• Task input:
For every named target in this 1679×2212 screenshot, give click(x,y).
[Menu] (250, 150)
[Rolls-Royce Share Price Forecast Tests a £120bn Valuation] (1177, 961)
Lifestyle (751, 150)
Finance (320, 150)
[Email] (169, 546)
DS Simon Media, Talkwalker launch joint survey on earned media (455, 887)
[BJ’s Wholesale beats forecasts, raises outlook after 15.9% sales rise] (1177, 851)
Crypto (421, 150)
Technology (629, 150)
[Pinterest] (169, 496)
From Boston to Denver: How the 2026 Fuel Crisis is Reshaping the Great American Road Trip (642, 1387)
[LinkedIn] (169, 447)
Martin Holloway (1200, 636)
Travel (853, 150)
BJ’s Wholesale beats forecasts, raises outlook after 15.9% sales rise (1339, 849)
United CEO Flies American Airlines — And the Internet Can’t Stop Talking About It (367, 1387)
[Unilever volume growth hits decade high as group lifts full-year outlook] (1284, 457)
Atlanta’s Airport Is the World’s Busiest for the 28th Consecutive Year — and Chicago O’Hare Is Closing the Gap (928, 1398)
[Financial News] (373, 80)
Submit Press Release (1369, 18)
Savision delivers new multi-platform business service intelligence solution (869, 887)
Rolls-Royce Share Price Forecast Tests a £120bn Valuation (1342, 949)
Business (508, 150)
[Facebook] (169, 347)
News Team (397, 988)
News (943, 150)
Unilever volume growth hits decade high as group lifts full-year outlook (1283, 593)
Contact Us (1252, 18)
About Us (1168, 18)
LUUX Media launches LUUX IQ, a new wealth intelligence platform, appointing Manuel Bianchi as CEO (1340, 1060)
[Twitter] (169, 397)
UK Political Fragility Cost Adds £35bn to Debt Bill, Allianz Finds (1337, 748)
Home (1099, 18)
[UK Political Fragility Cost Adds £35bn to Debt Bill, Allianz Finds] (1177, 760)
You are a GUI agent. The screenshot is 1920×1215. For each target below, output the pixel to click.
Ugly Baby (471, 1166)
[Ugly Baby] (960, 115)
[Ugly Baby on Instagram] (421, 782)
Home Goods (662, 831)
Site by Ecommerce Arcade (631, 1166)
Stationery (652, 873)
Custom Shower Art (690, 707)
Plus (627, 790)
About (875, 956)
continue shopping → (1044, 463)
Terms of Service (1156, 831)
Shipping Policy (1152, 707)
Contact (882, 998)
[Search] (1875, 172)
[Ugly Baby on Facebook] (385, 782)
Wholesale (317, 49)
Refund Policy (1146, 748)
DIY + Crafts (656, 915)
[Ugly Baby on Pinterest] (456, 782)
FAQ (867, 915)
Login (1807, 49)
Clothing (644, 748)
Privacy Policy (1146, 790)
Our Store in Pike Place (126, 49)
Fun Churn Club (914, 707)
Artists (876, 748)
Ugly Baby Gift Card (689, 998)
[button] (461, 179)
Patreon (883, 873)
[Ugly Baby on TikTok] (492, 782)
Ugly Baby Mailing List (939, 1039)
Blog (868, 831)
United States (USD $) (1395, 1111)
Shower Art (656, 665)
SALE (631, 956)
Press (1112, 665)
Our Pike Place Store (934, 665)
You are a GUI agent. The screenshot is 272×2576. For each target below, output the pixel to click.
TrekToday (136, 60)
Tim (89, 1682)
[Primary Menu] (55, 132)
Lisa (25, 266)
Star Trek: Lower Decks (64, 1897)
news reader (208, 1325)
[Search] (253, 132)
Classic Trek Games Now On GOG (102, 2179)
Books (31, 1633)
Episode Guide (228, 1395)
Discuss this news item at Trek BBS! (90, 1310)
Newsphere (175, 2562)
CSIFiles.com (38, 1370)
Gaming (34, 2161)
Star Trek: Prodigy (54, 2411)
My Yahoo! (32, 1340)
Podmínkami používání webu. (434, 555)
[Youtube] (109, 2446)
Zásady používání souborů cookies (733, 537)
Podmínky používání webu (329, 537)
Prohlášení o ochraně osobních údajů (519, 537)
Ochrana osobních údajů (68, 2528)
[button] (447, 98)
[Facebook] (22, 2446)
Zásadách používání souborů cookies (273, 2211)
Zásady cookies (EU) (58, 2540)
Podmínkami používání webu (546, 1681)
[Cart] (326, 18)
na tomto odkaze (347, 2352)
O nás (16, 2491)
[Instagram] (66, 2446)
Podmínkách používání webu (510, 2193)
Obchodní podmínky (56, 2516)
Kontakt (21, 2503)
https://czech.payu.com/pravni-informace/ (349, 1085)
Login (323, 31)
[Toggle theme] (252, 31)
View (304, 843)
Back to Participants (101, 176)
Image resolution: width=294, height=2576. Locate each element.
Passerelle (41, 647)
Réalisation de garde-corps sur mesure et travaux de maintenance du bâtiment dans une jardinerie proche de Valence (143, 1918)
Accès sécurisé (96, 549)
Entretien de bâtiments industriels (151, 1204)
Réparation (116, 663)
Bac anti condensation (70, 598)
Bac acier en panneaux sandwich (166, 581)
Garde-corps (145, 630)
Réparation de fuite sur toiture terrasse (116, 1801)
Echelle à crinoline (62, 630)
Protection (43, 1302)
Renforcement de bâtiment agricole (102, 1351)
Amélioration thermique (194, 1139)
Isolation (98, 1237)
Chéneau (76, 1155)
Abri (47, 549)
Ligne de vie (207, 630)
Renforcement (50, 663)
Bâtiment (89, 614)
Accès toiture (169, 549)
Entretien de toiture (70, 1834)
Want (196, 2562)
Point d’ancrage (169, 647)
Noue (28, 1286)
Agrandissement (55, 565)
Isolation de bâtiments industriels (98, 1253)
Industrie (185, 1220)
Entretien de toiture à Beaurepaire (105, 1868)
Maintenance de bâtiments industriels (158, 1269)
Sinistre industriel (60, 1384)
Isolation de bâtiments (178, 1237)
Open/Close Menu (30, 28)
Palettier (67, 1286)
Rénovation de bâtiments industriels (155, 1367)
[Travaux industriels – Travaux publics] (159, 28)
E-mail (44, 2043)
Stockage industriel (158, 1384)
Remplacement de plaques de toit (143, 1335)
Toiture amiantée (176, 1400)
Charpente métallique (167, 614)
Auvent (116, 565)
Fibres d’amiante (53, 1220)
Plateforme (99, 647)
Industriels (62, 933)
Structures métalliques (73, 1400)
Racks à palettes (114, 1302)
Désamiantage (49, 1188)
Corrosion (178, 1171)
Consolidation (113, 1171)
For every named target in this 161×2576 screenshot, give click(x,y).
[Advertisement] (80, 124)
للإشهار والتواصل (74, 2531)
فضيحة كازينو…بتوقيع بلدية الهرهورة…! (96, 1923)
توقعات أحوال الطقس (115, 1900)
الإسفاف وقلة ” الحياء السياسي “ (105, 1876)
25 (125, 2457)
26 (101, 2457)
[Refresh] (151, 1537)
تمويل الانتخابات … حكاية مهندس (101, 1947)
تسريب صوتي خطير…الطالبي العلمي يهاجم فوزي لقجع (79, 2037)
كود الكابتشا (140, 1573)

• Try it:
In the listing above, count each line that holds the string "raises". Give the number only.

• Task result:
2